Years ago, I built the R package raw (R Actuarial Workshops) to ease the hassle of providing data and a basic setup for attendees of the CAS R workshops. Though the package is pretty basic, even something as simple as raw has been built and rebuilt many times. Figure 1 shows a history of package builds. All of the builds were done by Travis in response to a push of the repo up to GitHub. Note how easily my laziness gets accommodated. I was going to push to GitHub anyway, but Travis is now doing work for me!
In the listing, we can see which code changes lead to errors and which lead to results that may pass a submission to CRAN. Green passes; red doesn’t. Travis will even send me an e-mail letting me know what happened. Each entry corresponds to a specific git commit. This means that I can easily look at the source code and understand where things went wrong. Another great feature of the Travis CI setup is that it will test on multiple R installations. CRAN requires package developers to test on the development version of R. Keeping up with the leading edge of R is a slight headache even for an R enthusiast like me. Using a CI tool outsources that.
Things get even better. The basic test for R in Travis is to run the battery of CRAN checks that I alluded to above. But CRAN checks are only as good as the unit tests contained in your package. If you don’t write any tests using a framework like testthat, you’ll have no idea whether your code will even work. Ideally, we’d like to execute every line of code in our package and ensure that we’re getting the results we expect. However, when I write unit tests, there’s no guarantee that the tests will traverse every path of execution in the code I’ve written. For this, we need to look at “code coverage.”

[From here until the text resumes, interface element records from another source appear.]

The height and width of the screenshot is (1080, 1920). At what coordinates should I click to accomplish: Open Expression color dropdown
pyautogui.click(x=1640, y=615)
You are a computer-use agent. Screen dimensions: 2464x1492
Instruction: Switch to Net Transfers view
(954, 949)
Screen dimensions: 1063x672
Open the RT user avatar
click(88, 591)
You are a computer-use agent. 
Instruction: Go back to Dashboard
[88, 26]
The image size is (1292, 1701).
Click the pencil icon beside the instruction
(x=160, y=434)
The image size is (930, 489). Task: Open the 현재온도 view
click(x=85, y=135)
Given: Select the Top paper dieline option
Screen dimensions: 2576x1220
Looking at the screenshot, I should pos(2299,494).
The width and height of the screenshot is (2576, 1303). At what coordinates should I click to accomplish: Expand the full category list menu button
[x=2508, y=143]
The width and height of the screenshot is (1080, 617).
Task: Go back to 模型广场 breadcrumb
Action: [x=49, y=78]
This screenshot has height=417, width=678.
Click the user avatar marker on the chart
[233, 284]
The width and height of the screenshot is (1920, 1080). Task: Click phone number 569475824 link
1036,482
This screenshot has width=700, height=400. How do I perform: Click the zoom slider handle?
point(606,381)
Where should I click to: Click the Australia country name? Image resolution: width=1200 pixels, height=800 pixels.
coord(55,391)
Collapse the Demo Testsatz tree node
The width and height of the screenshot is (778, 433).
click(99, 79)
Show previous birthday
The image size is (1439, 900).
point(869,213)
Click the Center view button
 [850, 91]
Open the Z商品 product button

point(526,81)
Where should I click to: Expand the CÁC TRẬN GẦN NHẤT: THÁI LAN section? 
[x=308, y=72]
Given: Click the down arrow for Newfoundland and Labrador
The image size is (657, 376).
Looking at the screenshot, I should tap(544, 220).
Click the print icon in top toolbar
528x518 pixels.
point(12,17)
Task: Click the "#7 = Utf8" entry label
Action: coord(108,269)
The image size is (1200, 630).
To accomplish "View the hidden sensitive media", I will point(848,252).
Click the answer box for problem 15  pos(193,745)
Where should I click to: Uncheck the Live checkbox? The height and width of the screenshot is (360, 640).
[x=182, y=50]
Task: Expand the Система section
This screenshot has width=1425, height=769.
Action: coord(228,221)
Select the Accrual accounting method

Code coverage shows how much of your source actually gets called during unit testing. For this, I use a service called Codecov but there are others out there. Whenever Travis finishes building my R package and running CRAN checks, it sends a report over to Codecov. Figure 2 shows the results from imaginator, a claim simulation package that I wrote. We see a list of source files and the portion of executable lines which get tested. Note that one file “ClaimsByLinkRatio.R”, is fully tested, whereas one, “IDs.R” doesn’t get tested at all. The others are somewhere in between.
I can zoom in on those source files to see where I need to make changes. Take a look at Figure 3. The green lines execute during a test and red ones don’t. Non-executable content like comments is ignored. In this specific instance, I’m checking to see whether a user has passed in a zero-length vector. If that happens, I’d like to give some feedback to the user or rely on a sensible default or both. However, the red shading on line 60 shows me that I don’t have any tests that consider that.
This is fantastic news! It means that I have made a mistake, but I have a very lazy way to find it. I can now write a new unit test that attempts to trigger execution of line 60. After I commit that change and push it to the cloud, do I need to do anything? I do not. Travis and Codecov do all of that for me.
So what does all this mean?
- Learn to love mistakes. They’re incredibly valuable and shouldn’t be wasted.
- If you start using git in the cloud, you can plug into a wide array of tools that will:
- Increase operational efficiency (“efficiency” == “laziness”).
- Enhance transparency (“What checks did we run before we released this to production?”).
- Reduce enterprise risk (“What tests did we leave out?”).
As always, I’d love to hear what experiences others have with this element of their workflow. Until then, I’m going to go take a nap.